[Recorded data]
■ ■ ■ ■ ■

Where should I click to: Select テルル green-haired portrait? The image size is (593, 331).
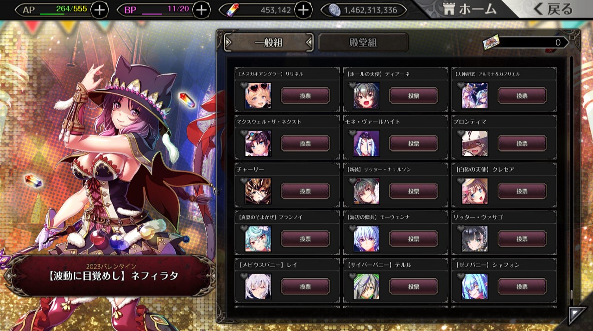pos(366,287)
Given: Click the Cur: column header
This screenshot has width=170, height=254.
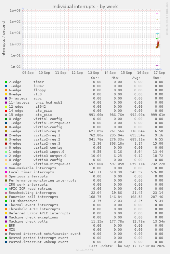Looking at the screenshot, I should pos(95,78).
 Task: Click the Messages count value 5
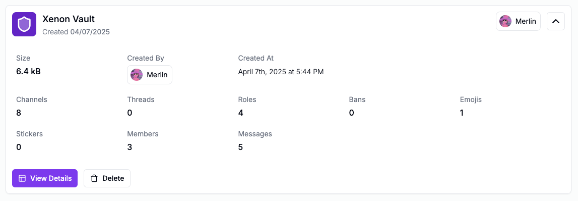tap(241, 147)
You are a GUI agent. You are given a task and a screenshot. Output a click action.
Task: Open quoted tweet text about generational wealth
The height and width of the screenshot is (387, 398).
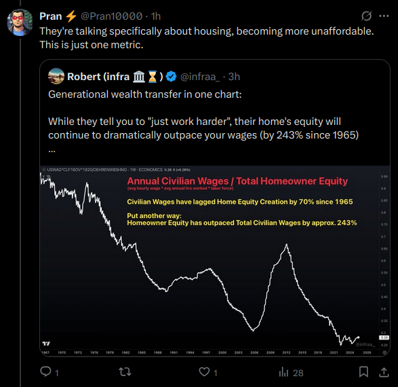203,122

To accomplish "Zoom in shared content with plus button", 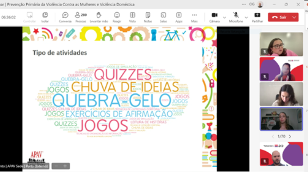I will point(65,166).
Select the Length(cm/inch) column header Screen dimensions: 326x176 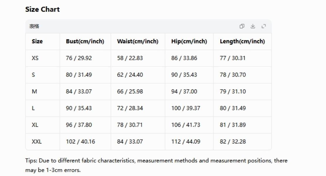point(242,41)
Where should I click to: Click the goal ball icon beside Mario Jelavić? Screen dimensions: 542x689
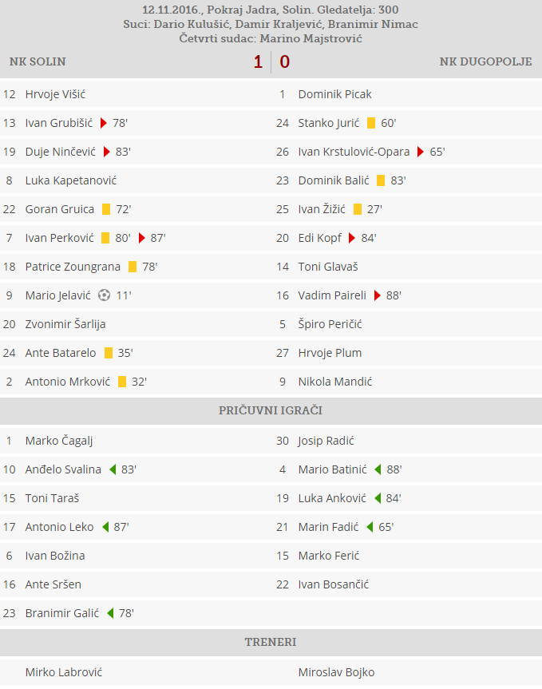[x=104, y=295]
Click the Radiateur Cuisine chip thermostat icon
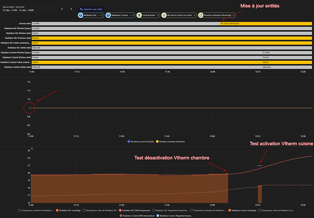The height and width of the screenshot is (218, 314). (108, 15)
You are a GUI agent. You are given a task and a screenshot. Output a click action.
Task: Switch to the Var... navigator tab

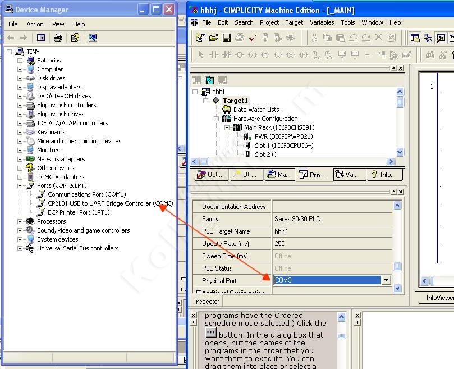tap(348, 175)
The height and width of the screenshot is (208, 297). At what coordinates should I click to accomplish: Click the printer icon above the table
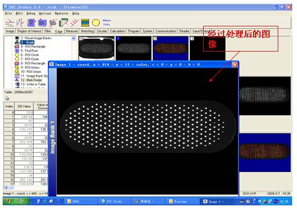pyautogui.click(x=7, y=98)
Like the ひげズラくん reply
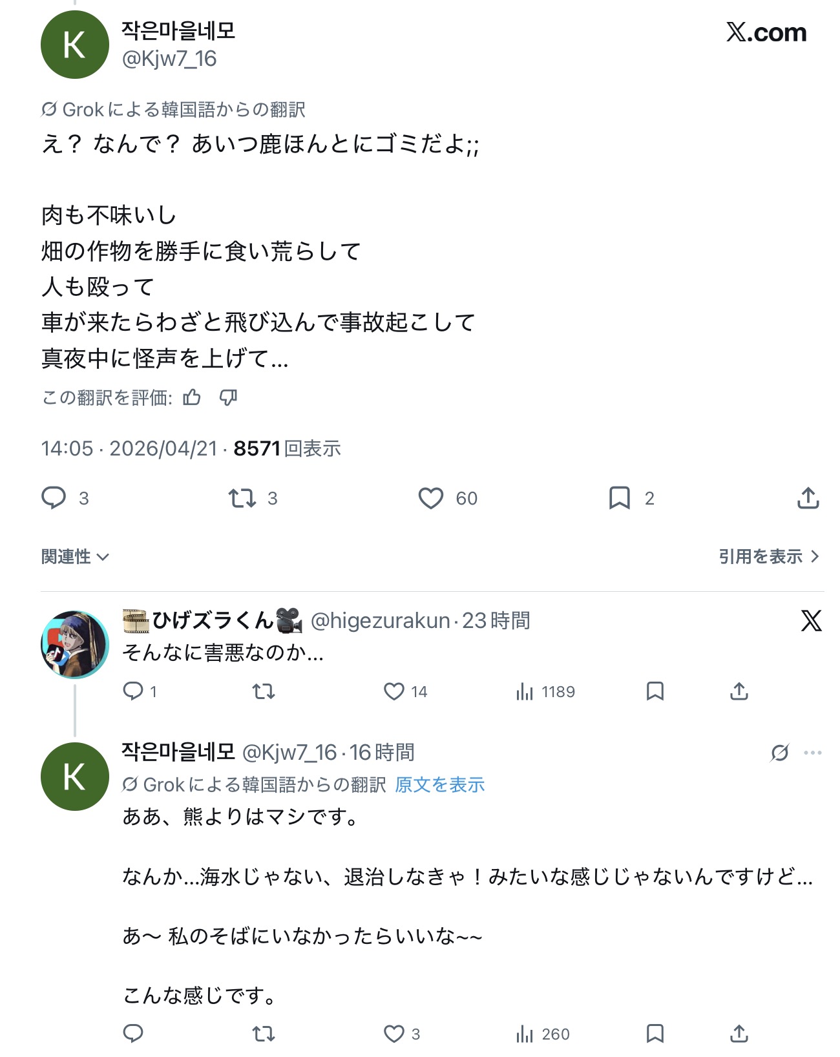The height and width of the screenshot is (1057, 840). click(394, 692)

■ ■ ■ ■ ■

WHAT IS BEING ASKED :: Your output should be only the lines from the line with "The height and width of the screenshot is (208, 297)." through the end of the data, exactly as they stand, and no pictures.

WRITTEN SOLUTION ::
The height and width of the screenshot is (208, 297). At what coordinates should I click to accomplish: Click the printer icon above the table
pyautogui.click(x=7, y=98)
Like the ひげズラくん reply
The height and width of the screenshot is (1057, 840). click(394, 692)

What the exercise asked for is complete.